Intel first shared its view and goals for the Intel Distribution for Apache Hadoop Software v3.
Intel is looking to provide performance, security and resiliency in the Apache Hadoop framework. The company also shared a quick road map of their journey in the area. One thing Boyd Davis highlighted was that this big data effort was largely based on requests and support from customers in China like China Mobile and China Telecom.
Intel’s goal is to change Hadoop from being seen as a non-realtime batch processing framework, and to take it to real-time analytics. Intel’s goal is to play horizontally with a consistent framework. Intel is not planning to go deep into an application or industry vertical solution.

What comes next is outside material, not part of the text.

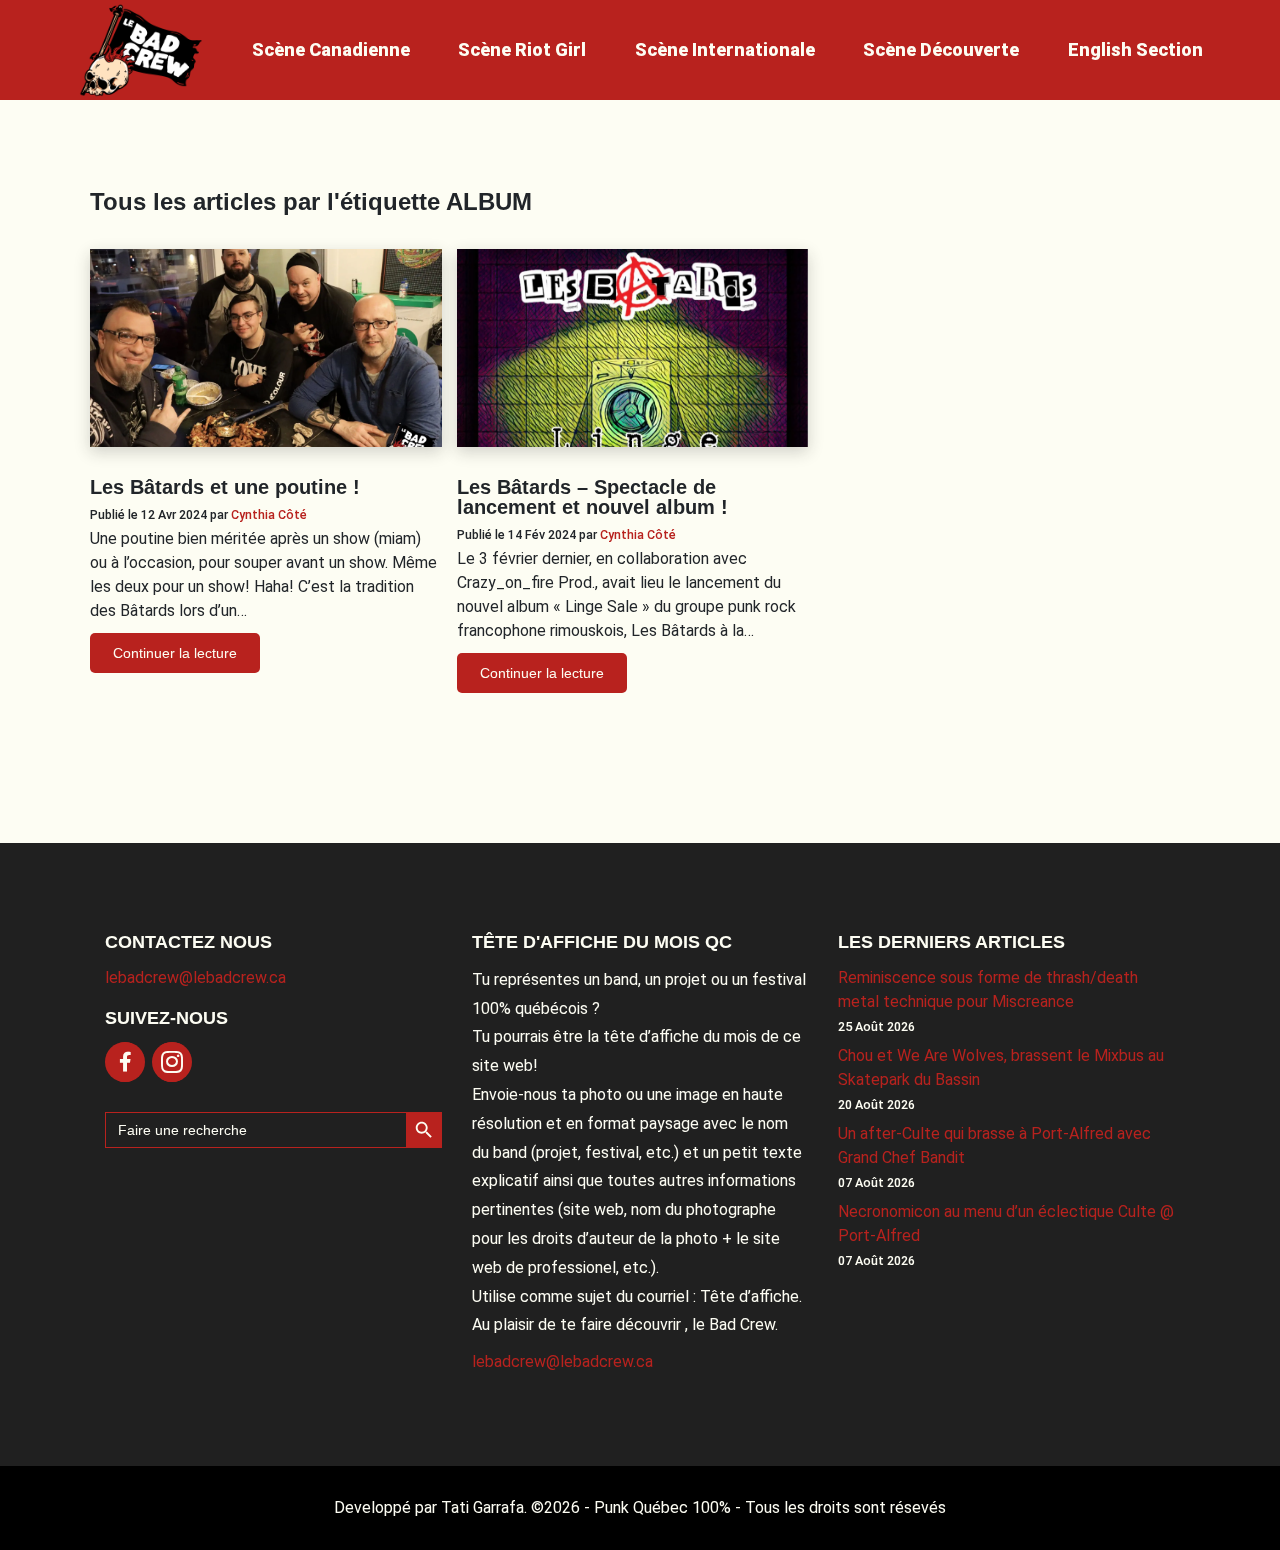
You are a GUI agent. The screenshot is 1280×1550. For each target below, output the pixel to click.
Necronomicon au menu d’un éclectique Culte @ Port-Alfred (1006, 1223)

Intel is planning to release almost everything to the opensource community. What Intel is keeping proprietary to their solution is the Intel Manager for Apache Hadoop which is a management framework.
Intel highlighted certain features that they have to accelerate Hadoop. AES acceleration into the Hadoop framework with Intel AES-NI from the Intel Xeon 5600 series onward. SSD caching solution. Intel uses machine learning with Intel Active Tuner to do “Hadoop on Hadoop” to suggest performance tweaks. Intel stated that this could gain as much as 30% performance improvement.
Intel showed how their portfolio of technologies accelerates the Hadoop stack. Here is Intel’s breakdown of where performance is improved with each component upgrade in the ten machine cluster.
Intel has a number of projects in the work, including adding standard SQL language to Hadoop as well as securing deployments with AES encryption.
Intel’s goal is to make Hadoop more accessible and therefore ramp the usage of Hadoop in the industry. Of course, Intel is also hoping that increasing adoption of Hadoop clusters, that they will sell more chips.
For those looking for more information here are Intel’s Hadoop and big data links:
Intel Big Data and Apache Hadoop Conclusion
Overall, STH is seeing more users than ever building cloud computing labs for Hadoop and big data applications. Intel is clearly banking that by helping to push Hadoop forward with their technologies that they will be able to stave off ARM vendors and AMD from a growing space that will sell many CPUs. For those unfamiliar, the goal with these applications is to sort through the seas of information we now generate and turn raw data into useful information. That application is seen as a growing segment in the market that will require much more computing power than the world currently has. The goal is to be able to transform that information in real-time while coping with a growing amount of data.